▸ 原文
本次主要是学习线程同步时保护数据的锁机制,对于多个线程同时对一个变量进行赋值操作时,会造成该变量的赋值不确定,出现了竞争状态,这时需要有个锁来保护下,即加个锁,同一时间只能有一个线程对其操作,当锁释放了,另一线程才能对其操作,而处在加锁和解锁之间的区域叫做临界区,对临界区的操作要保证其原子性,即一次性搞定,不能被中断,而内核也提供了原子量,用于轻量级操作。接下来说说内核里相关的内容吧:
1.原子量
1).结构体
在include/linux/types.h文件中有如下结构体(分别对应32位和64位系统):
typedef struct {
int counter;
} atomic_t;
#ifdef CONFIG_64BIT
typedef struct {
long counter;
} atomic64_t;
#endif
2).整型原子操作
在include/asm-generic/atomic.h文件中有如下操作宏和函数定义:
a.创建及初始化
#define ATOMIC_INIT(i) { (i) }
#define atomic_set(v, i) (((v)->counter) = (i))
b.读取原子量
#define atomic_read(v) (*(volatile int *)&(v)->counter)
c.原子量常用运算(加、减、自加一、自减一)
static inline void atomic_add(int i, atomic_t *v) ;
static inline void atomic_sub(int i, atomic_t *v) ;
static inline void atomic_inc(atomic_t *v) ;
static inline void atomic_dec(atomic_t *v) ;
d.原子量运算并检测运算后是否等于0
#define atomic_sub_and_test(i, v) (atomic_sub_return((i), (v)) == 0)
#define atomic_dec_and_test(v) (atomic_dec_return(v) == 0)
#define atomic_inc_and_test(v) (atomic_inc_return(v) == 0)
3).位掩码原子操作 在上面同一文件里有如下函数:
static inline void atomic_clear_mask(unsigned long mask, atomic_t *v) ;
static inline void atomic_set_mask(unsigned int mask, atomic_t *v) ;
分别用于清除和设置指定位,即对mask对应为1的位进行清0和置1操作。
2.自旋锁
对于自旋锁,当其加锁时得不到锁,其会忙等,一直等到加锁成功后才执行后面的代码,期间不会睡眼。
1).结构体
在include/linux/spinlock_types.h文件中有如下结构体:
typedef struct spinlock {
union {
struct raw_spinlock rlock;
#ifdef CONFIG_DEBUG_LOCK_ALLOC
# define LOCK_PADSIZE (offsetof(struct raw_spinlock, dep_map))
struct {
u8 __padding[LOCK_PADSIZE];
struct lockdep_map dep_map;
};
#endif
};
} spinlock_t;
2).创建及初始化
在include/linux/spinlock_types.h文件中有如下宏:
#define DEFINE_SPINLOCK(x) spinlock_t x = __SPIN_LOCK_UNLOCKED(x)

▸ 数据内容
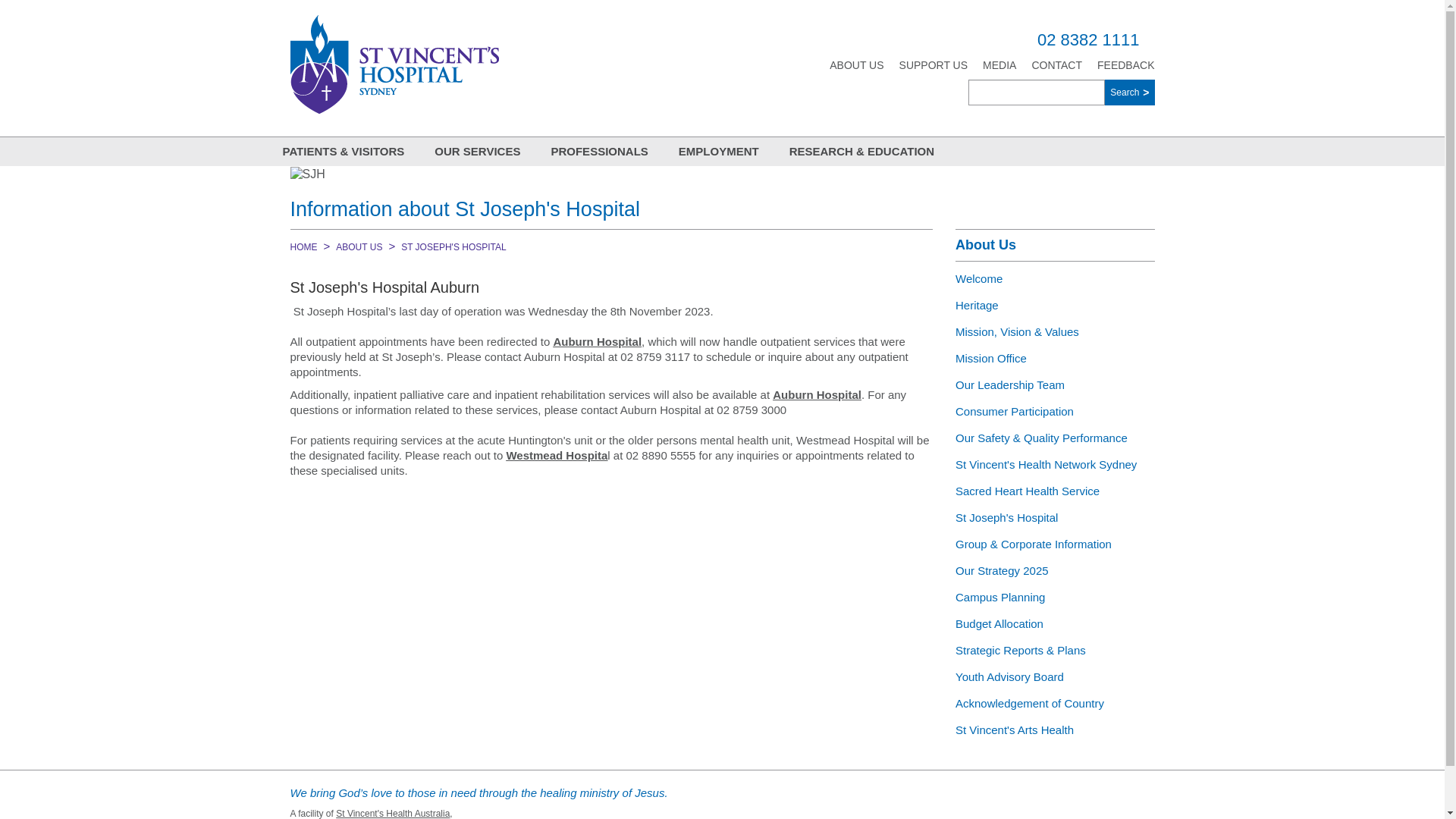 This screenshot has width=1456, height=819. What do you see at coordinates (1129, 93) in the screenshot?
I see `'Search'` at bounding box center [1129, 93].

▸ 待做练习
[1] 从原文中摘录一段,起于“static inline void atomic_add(int”,止于“(atomic_inc_return(v) == 0)”。
[2] 按原文所述,原子量的结构体是在哪个文件中定义的?

▸ 参考答案
[1]
static inline void atomic_add(int i, atomic_t *v) ;
static inline void atomic_sub(int i, atomic_t *v) ;
static inline void atomic_inc(atomic_t *v) ;
static inline void atomic_dec(atomic_t *v) ;
d.原子量运算并检测运算后是否等于0
#define atomic_sub_and_test(i, v) (atomic_sub_return((i), (v)) == 0)
#define atomic_dec_and_test(v) (atomic_dec_return(v) == 0)
#define atomic_inc_and_test(v) (atomic_inc_return(v) == 0)

[2] include/linux/types.h